# Novell iFolder on Gentoo?

## elemur

Has anybody tried out iFolder?  It has been around for a while and seems to have some reliability behind it, but I wanted to see if anybody had any hands on experience with it?  It looks nice in abstract..

----------

## SPW

Not yet. But I read about it and it sounds promising. I plan to test it because it has been gpl'd a month ago.

----------

## sog

requested an ebuild for iFolder here:

https://bugs.gentoo.org/show_bug.cgi?id=64399

----------

## afv-13

It seems getting iFolder in the portage has come to a halt. It's quite a pity. 

The company I work for uses iFolder and unless I manage to get the ebuilds posted in the bugreport working, I'll have to move to NLD, which isn't bad, but it's not Gentoo.

----------

## tacker

I am wondering that there is not more activity on this topic.

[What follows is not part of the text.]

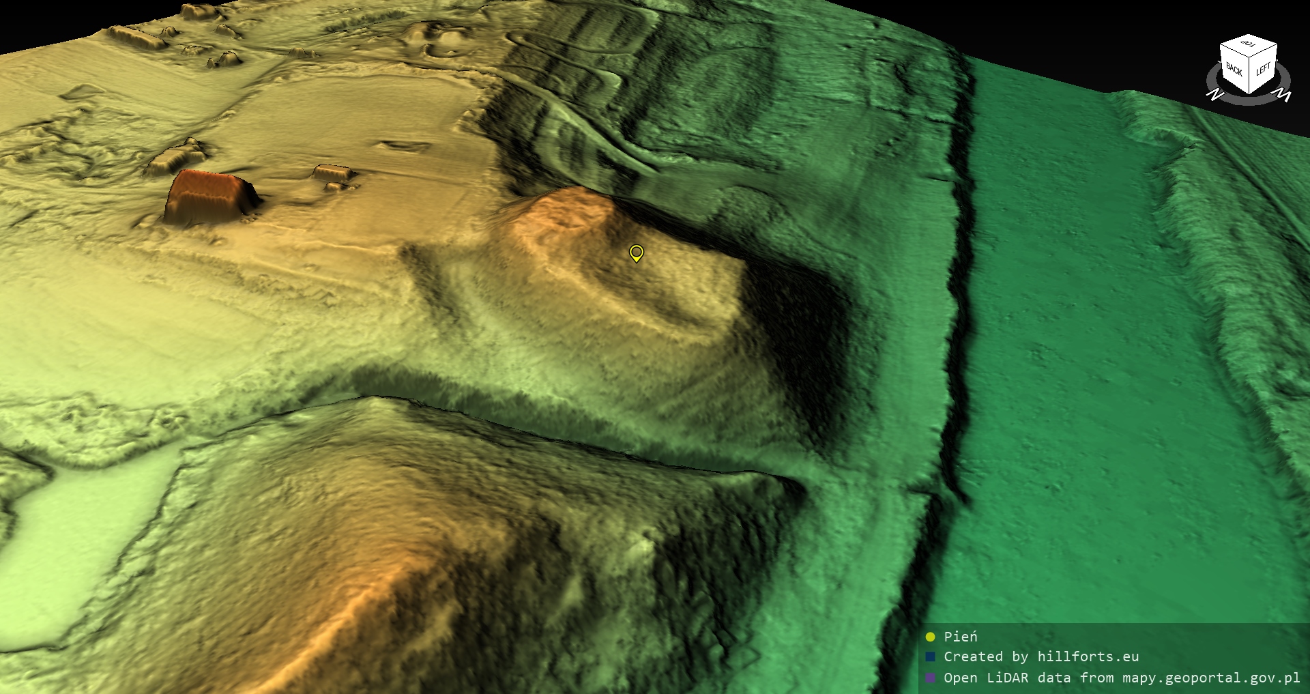Click the N compass label below the cube
The width and height of the screenshot is (1310, 694).
pyautogui.click(x=1214, y=95)
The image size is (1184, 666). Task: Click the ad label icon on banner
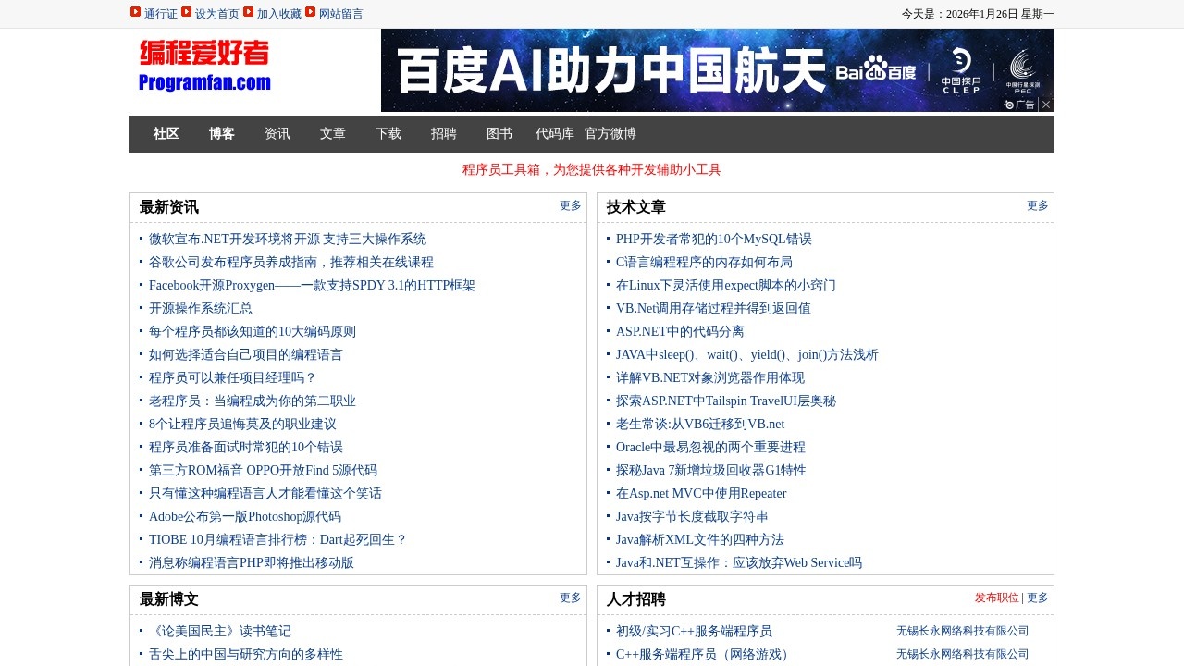coord(1019,105)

iFolder really seems to be a great und usefull piece of software

would like to have on gentoo.

Meanwhile you may try: net-misc/unison

----------

## bsnipes

I am using the iFolder client that comes with OES/Linux server on Gentoo.  It works if I do an 'ldconfig /opt/novell/ifolder/libs' before running it.  Adding that path to my LD environment doesn't work and I don't know why.  It gives an MD5Hash error.  Bottom line is that the client/server client version works very well except that small issue.

Brian

----------